Genderinfo.nl

Medical

Diagnosis, treatment options, hormone therapy and surgical procedures — an overview of the medical side of transition.

Medical transition includes hormone therapy, various surgical procedures and — for minors — possibly puberty blockers. Many of these interventions are major and partly or wholly irreversible. Loss of fertility, permanent changes to voice, body and sexual function, and lifelong dependence on medication are among the consequences that must be fully on the table before such a pathway is started. Full information about this is not a "transphobic" obstacle, but a basic requirement for informed consent.

The Dutch care model is historically based on the so-called Dutch Protocol: puberty blockers from around age 12, cross-sex hormones from around age 16, surgery generally from age 18. This model has been firmly contested internationally since the Cass Review (2024) and earlier revisions in Sweden, Finland, Norway and Denmark. The systematic literature reviews carried out in those countries conclude that the scientific basis for early medical intervention is "remarkably weak".

This section covers every step in the medical pathway — from diagnosis and waiting times, through hormones and their side effects, to mastectomy, vaginoplasty, phalloplasty, facial surgery and voice training. With each part, both the procedure and the risks and regret experiences known from detransition research are described. Good medical care requires both sides of the story.

What a diagnosis means

'Gender dysphoria' is the clinical term for a persistent experience of incongruence between body and gender identity, with clinically significant distress. In the DSM-5 it has its own chapter; in the ICD-11 it has been moved to 'gender variation' under sexual health, no longer under mental disorders. That shift is contested: critics argue that depathologisation simplifies access to care without the evidence base necessarily having changed.

Comorbidity

In young people with gender dysphoria, comorbidity is substantial: autism spectrum disorders, depression, anxiety disorders, trauma, eating disorders. Whether the dysphoria is a primary experience, a consequence of underlying problems, or an interaction differs from individual to individual. Affirmative models treat the dysphoria first; cautious models treat the comorbidity first.

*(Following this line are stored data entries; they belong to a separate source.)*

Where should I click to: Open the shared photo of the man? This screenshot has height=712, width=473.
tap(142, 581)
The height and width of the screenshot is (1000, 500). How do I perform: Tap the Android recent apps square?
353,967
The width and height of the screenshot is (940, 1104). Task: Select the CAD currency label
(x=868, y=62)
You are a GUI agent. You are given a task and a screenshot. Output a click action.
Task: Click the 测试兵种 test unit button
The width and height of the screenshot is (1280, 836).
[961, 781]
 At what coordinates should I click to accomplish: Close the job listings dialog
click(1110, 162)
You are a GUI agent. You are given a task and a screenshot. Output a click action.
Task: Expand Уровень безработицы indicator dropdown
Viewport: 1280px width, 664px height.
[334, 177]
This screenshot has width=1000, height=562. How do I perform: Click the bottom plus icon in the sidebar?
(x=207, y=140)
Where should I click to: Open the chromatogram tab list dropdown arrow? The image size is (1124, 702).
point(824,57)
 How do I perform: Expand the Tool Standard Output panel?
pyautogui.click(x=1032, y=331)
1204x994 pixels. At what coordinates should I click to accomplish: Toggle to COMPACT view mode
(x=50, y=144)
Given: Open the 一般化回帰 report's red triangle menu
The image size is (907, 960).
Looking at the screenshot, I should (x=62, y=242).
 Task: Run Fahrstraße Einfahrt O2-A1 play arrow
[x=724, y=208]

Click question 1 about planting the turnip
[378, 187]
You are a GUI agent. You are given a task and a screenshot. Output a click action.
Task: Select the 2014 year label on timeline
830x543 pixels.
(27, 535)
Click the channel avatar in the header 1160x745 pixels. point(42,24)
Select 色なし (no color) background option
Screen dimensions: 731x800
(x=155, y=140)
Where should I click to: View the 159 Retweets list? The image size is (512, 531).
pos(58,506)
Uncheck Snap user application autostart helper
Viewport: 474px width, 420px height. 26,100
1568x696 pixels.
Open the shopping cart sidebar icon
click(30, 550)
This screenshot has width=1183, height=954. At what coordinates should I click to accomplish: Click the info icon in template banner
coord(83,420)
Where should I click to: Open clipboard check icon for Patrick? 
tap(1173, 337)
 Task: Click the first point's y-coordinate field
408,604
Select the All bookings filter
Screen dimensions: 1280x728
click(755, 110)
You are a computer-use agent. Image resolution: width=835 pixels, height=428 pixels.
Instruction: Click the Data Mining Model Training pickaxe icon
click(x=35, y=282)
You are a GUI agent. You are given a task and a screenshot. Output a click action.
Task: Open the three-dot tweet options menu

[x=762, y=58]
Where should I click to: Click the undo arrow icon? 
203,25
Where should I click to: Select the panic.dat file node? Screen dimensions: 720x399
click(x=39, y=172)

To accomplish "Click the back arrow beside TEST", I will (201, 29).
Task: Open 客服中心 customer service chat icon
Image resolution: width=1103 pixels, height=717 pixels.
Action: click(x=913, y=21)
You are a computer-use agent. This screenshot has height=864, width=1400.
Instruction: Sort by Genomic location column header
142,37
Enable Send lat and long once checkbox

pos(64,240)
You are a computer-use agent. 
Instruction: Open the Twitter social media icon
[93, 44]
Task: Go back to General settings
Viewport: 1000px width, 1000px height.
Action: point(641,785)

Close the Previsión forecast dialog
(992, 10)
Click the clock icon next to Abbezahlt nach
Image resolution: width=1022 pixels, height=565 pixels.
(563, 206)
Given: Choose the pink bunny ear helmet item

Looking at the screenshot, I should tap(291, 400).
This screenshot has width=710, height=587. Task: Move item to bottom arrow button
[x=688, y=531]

Risks of untreated dysphoria

Untreated, clinically significant dysphoria can cause severe suffering: depression, social isolation, suicidality. Advocates of affirmative care point to those risks as an argument for rapid treatment. Critics point out that suicidality figures in comparative studies are often poorly supported and that the implicit blackmail ('treat quickly or the child will die') makes parental deliberation impossible.

Risks of medical transition

Hormone therapy has systemic effects: cardiovascular (increased risk with oestrogen), bone density (reduced with puberty blockers), fertility (often permanently reduced), psychological (mood effects). Surgical procedures each have their own complication profile — mastectomy is reversible in silhouette but not in function; vaginoplasty and phalloplasty have substantial long-term complication rates.

Irreversibility

Puberty blockers between ages eleven and sixteen affect bone density and possibly brain development — contested quantitatively, acknowledged qualitatively. Cross-sex hormones cause irreversible voice and body changes after a few years. Surgery is by definition irreversible. The chain — blockers, hormones, surgery — is therefore step by step less reversible, while the care model has been based since the original Dutch Protocol on the idea of 'time to decide'.

Detransition

How many people detransition is unknown. The figures in official reports (1-2%) rest on clinics that rarely follow up with patients after they leave. Independent estimates (Littman, Vandenbussche) come out substantially higher, with percentages between 6-25% depending on follow-up duration and definition. The absence of a Dutch detrans register is structural.

The Dutch care model under pressure

The Dutch Protocol has been re-evaluated internationally and substantially restricted in Scandinavia, the UK and France. The Dutch care chain still largely operates according to the original model, with referral numbers that have exploded and waiting times that run into years. Whether the model can withstand the combination of a substantially changed patient population and an internationally changed assessment of the evidence is an open question.

What patient and family need to know

Full information includes: the nature of each procedure, the cumulative irreversibility, the limited evidence for long-term outcomes, the existence of detransition as a real outcome, and the absence of adequate care for those who want to go back. Only with that information can informed consent be meaningful.